So, I’ve discovered something interesting… One of my friends, who seems to like the blog, pointed something out to me after listening to my spoken word recording of “A Winged Dream”.
Your poem sounded different, a different feel to the one I gave it, when I read for the first time. And I love that. It’s made it different for me and thats interesting…. When I read it, I heard it with a colloquial tone and full of sorrow. Sadness. I hadn’t figured in any kind of angst. It surprised me (in a good way) and made me look at what you had written again.

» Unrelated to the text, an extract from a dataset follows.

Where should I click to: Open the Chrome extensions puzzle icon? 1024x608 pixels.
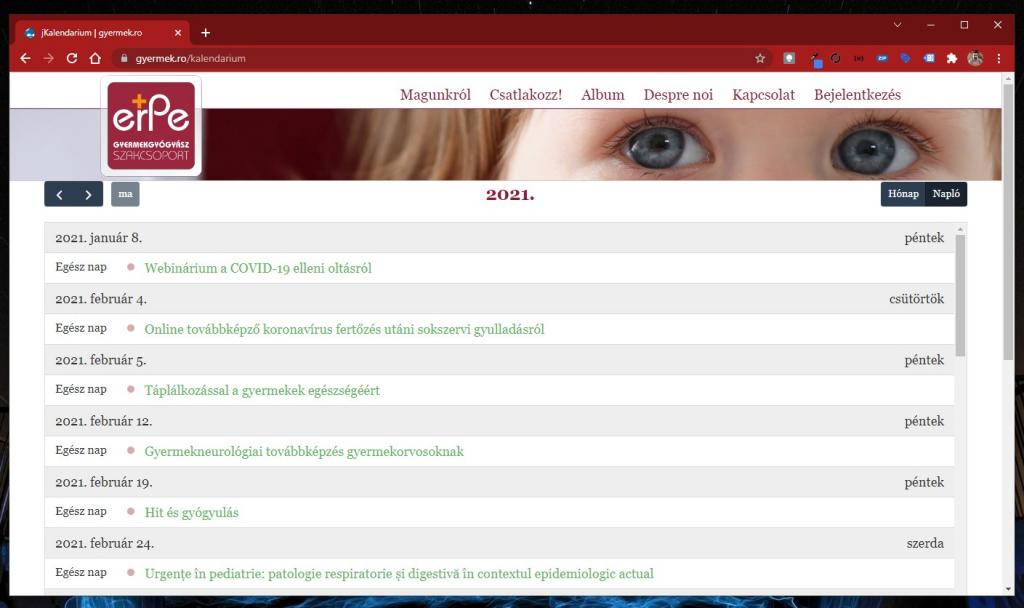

I love that. When I wrote it, I was thinking a lot about fathers and sons, and that complicated relationship. I’m a dad now, to an 8 year old daughter and 5 year old son. It’s changed me, remarkably, and given me a new prism to gaze into the father-thing with. At the same time, I’ve been reading a new translation of The Aeneid, by Rober Fagles. His work is wonderfully approachable (he’s done the Iliad and Odyssey, as well) – highly recommended. Aeneid meeting his father Anchises in the afterlife, in Book VI, is such an important part of literature (Frazer uses the Golden Bough as his title for a reason). The book, along with some other readings I’ve been doing, have kept me up nights lately.
Around my own father, the sadness is still there when I step into the river, but it’s flowing more like silt. The water has turned to this sort of existential angst, more Sartre than Kierkegaard (I don’t see myself ever driven into religion by it), and a realization of the finite. I think that’s why much of the poem – including the title – references the Aeneid. Aeneas’s visiting his father in the underworld is, to me, the pivot of the entire work. It’s where he realizes he has to forge on, alone, that his ships upon Etruscan waves will never be steered by his father. That it is upon his shoulders. Captain of his own fate (yes, another work I think is influenced by Virgil). That he will never see him again, at least not in the life they once lived together.
Fascinating – wonderful what a careful, considerate reader can make clear to you.